▶ [Exercise prompt]: The records below must be transcribed precisely and in full.

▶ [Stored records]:
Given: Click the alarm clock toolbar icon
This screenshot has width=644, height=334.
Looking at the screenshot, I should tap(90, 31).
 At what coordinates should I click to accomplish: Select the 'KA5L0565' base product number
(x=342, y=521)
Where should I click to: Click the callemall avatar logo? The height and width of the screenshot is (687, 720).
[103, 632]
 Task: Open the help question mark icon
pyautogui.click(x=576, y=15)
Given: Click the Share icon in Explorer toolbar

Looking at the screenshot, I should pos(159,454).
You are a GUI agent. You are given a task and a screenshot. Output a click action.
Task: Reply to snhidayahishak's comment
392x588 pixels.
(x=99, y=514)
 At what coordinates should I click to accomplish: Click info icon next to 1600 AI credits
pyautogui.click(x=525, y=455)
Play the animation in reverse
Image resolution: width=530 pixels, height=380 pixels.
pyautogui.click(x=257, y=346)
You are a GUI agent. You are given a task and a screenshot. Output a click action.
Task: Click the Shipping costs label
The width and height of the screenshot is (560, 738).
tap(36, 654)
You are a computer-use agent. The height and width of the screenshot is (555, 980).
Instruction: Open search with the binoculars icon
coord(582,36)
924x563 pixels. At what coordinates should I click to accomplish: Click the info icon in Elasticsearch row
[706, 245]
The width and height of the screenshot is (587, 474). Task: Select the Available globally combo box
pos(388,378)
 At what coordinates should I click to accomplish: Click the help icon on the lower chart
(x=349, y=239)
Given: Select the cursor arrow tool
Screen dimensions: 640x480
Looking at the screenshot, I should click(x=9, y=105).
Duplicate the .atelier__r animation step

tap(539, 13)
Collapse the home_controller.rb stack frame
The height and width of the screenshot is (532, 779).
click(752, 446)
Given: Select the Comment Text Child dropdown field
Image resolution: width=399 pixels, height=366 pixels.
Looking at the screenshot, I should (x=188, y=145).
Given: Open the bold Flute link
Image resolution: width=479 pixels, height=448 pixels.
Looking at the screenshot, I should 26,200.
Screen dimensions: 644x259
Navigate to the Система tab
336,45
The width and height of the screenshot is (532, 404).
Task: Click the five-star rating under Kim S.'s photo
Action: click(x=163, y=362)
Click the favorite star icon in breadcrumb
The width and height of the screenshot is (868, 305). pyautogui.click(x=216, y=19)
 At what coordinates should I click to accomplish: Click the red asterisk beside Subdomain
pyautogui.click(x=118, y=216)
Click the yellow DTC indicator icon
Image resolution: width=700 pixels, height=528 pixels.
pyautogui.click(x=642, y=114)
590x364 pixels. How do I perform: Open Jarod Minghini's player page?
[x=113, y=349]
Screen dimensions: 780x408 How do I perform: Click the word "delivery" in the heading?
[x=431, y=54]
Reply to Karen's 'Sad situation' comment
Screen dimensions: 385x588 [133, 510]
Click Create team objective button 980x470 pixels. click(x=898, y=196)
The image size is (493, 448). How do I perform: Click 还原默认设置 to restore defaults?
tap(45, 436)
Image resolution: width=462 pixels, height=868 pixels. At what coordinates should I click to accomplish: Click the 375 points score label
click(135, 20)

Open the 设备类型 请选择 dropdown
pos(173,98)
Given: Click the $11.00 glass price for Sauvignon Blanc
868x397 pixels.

▶ [Output for this exercise]:
Given: Click the alarm clock toolbar icon
This screenshot has width=644, height=334.
Looking at the screenshot, I should tap(90, 31).
 At what coordinates should I click to accomplish: Select the 'KA5L0565' base product number
(x=342, y=521)
Where should I click to: Click the callemall avatar logo? The height and width of the screenshot is (687, 720).
[103, 632]
 Task: Open the help question mark icon
pyautogui.click(x=576, y=15)
Given: Click the Share icon in Explorer toolbar

Looking at the screenshot, I should pos(159,454).
You are a GUI agent. You are given a task and a screenshot. Output a click action.
Task: Reply to snhidayahishak's comment
392x588 pixels.
(x=99, y=514)
 At what coordinates should I click to accomplish: Click info icon next to 1600 AI credits
pyautogui.click(x=525, y=455)
Play the animation in reverse
Image resolution: width=530 pixels, height=380 pixels.
pyautogui.click(x=257, y=346)
You are a GUI agent. You are given a task and a screenshot. Output a click action.
Task: Click the Shipping costs label
The width and height of the screenshot is (560, 738).
tap(36, 654)
You are a computer-use agent. The height and width of the screenshot is (555, 980).
Instruction: Open search with the binoculars icon
coord(582,36)
924x563 pixels. At what coordinates should I click to accomplish: Click the info icon in Elasticsearch row
[706, 245]
The width and height of the screenshot is (587, 474). Task: Select the Available globally combo box
pos(388,378)
 At what coordinates should I click to accomplish: Click the help icon on the lower chart
(x=349, y=239)
Given: Select the cursor arrow tool
Screen dimensions: 640x480
Looking at the screenshot, I should click(x=9, y=105).
Duplicate the .atelier__r animation step

tap(539, 13)
Collapse the home_controller.rb stack frame
The height and width of the screenshot is (532, 779).
click(752, 446)
Given: Select the Comment Text Child dropdown field
Image resolution: width=399 pixels, height=366 pixels.
Looking at the screenshot, I should (x=188, y=145).
Given: Open the bold Flute link
Image resolution: width=479 pixels, height=448 pixels.
Looking at the screenshot, I should 26,200.
Screen dimensions: 644x259
Navigate to the Система tab
336,45
The width and height of the screenshot is (532, 404).
Task: Click the five-star rating under Kim S.'s photo
Action: click(x=163, y=362)
Click the favorite star icon in breadcrumb
The width and height of the screenshot is (868, 305). pyautogui.click(x=216, y=19)
 At what coordinates should I click to accomplish: Click the red asterisk beside Subdomain
pyautogui.click(x=118, y=216)
Click the yellow DTC indicator icon
Image resolution: width=700 pixels, height=528 pixels.
pyautogui.click(x=642, y=114)
590x364 pixels. How do I perform: Open Jarod Minghini's player page?
[x=113, y=349]
Screen dimensions: 780x408 How do I perform: Click the word "delivery" in the heading?
[x=431, y=54]
Reply to Karen's 'Sad situation' comment
Screen dimensions: 385x588 [133, 510]
Click Create team objective button 980x470 pixels. click(x=898, y=196)
The image size is (493, 448). How do I perform: Click 还原默认设置 to restore defaults?
tap(45, 436)
Image resolution: width=462 pixels, height=868 pixels. At what coordinates should I click to accomplish: Click the 375 points score label
click(135, 20)

Open the 设备类型 请选择 dropdown
pos(173,98)
Given: Click the $11.00 glass price for Sauvignon Blanc
868x397 pixels.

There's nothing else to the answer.